Tsunamis are long waves generated by impulsive disturbances of the seafloor or coastal topography caused by earthquakes, submarine/subaerial mass failures. They evolve substantially through three dimensional - 2 spatial+1 temporal - spreading as the initial surface deformation propagates. This is referred to as its directivity and focusing. A directivity function was first defined by Ben-Menahem (1961, Bull. Seismol. Soc. Am. 51, 401-435) using the source length and the rupture velocity. Okal (2003, Pure Appl. Geophys. 160, 2189-2221) discussed the details of the analysis of Ben-Menahem (1961) and demonstrated the distinct difference between the directivity patterns of landslide and earthquake generated tsunamis. Marchuk and Titov (1989, Proc. IUGG/IOC International Tsunami Symposium, July 31 - August 3, 1989, Novosibirsk, USSR. p.11-17) described the process of tsunami focusing for a rectangular initial deformation combining positive and negative surface displacements. They showed the existence of a focusing point where abnormal tsunami wave height can be registered. Here, first, we describe and quantify numerically tsunami focusing processes for a combined positive and negative - N-wave type - strip source representing the 17 July 1998 Papua New Guinea and 17 July 2006 Java events. Specifically, considering field observations and tsunami focusing, we propose a source mechanism for the 17 July 2006 Java event.
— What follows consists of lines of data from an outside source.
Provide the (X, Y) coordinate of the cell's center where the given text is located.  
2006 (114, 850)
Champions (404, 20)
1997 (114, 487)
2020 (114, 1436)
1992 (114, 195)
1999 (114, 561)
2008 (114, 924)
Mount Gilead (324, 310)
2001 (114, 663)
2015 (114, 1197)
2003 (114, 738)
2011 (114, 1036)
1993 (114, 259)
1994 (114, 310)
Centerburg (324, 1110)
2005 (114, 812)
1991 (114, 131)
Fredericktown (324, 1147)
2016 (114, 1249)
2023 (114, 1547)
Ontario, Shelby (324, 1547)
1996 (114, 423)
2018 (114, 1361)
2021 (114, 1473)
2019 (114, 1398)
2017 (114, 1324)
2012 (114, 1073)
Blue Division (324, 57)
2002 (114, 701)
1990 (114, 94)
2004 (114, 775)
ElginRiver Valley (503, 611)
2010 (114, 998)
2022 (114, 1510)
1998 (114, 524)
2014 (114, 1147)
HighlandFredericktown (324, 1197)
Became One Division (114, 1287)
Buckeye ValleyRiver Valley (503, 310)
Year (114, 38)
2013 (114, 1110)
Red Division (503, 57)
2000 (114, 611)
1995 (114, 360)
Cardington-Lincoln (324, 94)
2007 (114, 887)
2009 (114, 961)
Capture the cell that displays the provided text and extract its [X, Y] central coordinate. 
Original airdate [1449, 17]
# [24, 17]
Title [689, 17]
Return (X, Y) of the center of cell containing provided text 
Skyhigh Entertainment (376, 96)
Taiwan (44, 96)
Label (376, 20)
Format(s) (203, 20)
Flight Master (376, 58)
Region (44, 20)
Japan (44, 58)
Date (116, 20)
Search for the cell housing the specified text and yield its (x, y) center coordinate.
Then, we introduce a new analytical solution for a strip source propagating over a flat bottom using the linear shallow-water wave equation. The analytical solution of Carrier and Yeh (2005, Computer Modeling In Engineering & Sciences, 10(2), 113-121) appears to have two drawbacks. One, the solution involves singular complete elliptic integral of the first kind which results in a self-similar approximate solution for the far-field at large times. Two, only the propagation of Gaussian shaped finite-crest wave profiles can be modeled. Our solution is not only exact but also more general and allows the use of realistic initial waveform such as N-waves defined by Tadepalli and Synolakis (1994, Proc. R. Soc. Lond. A 445, 99-112). We explore parametric dependence of the focusing height and distance on the initial wave parameters through the analytical solution.